Max, ebenfalls aus der 10. Klasse, meint, er wäre erstmal froh gewesen, dass die Schulen geschlossen waren. Dann merkte er aber, dass er seine Klassenkameraden vermisste. Er nutzt die Zeit für Bodybuildung und Serien schauen und er hofft, im Sommer wieder etwas mit seinen Freunden unternehmen zu können.

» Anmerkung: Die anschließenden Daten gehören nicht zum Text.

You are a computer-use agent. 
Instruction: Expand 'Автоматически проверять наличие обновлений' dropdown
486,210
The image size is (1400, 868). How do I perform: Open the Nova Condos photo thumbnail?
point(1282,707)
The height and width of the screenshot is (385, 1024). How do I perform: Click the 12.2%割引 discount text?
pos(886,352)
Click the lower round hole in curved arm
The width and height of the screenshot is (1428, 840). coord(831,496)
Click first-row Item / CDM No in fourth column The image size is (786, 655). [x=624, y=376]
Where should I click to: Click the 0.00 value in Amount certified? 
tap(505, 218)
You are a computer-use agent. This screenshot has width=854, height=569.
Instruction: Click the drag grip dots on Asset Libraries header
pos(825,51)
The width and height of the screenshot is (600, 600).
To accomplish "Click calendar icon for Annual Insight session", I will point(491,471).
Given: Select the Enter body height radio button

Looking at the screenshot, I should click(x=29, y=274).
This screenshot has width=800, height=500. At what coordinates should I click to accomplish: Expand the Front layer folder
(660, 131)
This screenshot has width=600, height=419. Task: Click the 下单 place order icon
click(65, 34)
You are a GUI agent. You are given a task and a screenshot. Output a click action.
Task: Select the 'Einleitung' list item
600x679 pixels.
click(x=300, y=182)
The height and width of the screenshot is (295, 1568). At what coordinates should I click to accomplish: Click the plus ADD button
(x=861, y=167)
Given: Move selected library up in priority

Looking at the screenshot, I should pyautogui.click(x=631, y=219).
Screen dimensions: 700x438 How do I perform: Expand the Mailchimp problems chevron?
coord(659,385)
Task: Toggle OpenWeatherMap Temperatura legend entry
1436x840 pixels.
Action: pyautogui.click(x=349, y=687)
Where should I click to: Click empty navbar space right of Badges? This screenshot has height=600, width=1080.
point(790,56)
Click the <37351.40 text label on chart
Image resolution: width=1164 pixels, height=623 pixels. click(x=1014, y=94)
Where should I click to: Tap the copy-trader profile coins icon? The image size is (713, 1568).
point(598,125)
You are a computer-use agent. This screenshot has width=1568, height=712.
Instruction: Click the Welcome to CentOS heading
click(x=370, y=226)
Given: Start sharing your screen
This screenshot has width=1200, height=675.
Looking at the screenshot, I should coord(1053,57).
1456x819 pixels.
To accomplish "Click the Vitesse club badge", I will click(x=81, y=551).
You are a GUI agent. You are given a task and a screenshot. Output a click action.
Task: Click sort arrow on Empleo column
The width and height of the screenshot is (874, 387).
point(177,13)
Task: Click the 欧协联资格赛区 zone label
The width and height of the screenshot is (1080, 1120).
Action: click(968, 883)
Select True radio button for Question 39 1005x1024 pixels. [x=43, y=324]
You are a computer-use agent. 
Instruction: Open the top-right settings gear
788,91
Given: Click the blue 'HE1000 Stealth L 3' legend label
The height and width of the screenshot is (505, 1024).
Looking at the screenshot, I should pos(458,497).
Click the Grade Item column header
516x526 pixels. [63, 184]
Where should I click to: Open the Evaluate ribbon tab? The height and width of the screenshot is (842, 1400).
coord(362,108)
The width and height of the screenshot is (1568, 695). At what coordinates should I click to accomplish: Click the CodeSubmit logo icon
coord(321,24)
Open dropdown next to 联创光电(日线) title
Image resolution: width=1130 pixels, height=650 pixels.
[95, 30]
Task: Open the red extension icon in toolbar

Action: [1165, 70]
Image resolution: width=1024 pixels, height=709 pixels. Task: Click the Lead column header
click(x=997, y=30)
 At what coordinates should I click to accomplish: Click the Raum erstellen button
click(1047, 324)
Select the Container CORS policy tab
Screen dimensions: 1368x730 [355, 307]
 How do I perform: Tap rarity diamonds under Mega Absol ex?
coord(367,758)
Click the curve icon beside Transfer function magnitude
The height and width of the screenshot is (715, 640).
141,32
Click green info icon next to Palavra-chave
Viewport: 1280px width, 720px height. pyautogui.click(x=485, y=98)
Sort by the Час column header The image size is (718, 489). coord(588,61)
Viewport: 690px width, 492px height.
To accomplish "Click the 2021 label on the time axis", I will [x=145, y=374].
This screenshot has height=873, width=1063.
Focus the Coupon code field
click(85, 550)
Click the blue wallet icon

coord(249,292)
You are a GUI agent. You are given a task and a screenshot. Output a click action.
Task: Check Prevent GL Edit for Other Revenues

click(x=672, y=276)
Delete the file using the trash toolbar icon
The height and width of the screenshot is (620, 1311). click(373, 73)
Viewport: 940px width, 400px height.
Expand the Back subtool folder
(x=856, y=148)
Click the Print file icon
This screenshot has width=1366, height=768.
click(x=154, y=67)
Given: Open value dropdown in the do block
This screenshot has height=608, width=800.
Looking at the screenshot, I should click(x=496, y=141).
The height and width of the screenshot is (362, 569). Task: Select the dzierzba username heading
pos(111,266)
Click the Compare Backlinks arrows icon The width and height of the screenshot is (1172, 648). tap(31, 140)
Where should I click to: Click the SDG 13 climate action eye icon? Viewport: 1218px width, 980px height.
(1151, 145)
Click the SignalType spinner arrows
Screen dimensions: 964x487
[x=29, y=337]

Meine Kollegin Muriel Charras erzählte mir, dass sie noch nie so viele Spaziergänger und Sportler gesehen hat wie in den letzten Monaten in Montbrison. Das Gefühl, das man angesichts der leeren Straßen und der Warnhinweise in der Schule hat (siehe Fotos), beschreibt auch sie als eigenartig und beklemmend.

„Restez à la maison! – Bleibt zuhause!“, war der Slogan, den man in den letzten Monaten in Frankreich überall lesen konnte. Wir hoffen natürlich, dass wir unser Zuhause irgendwann wieder in Richtung Frankreich verlassen und unseren Austausch nachholen können!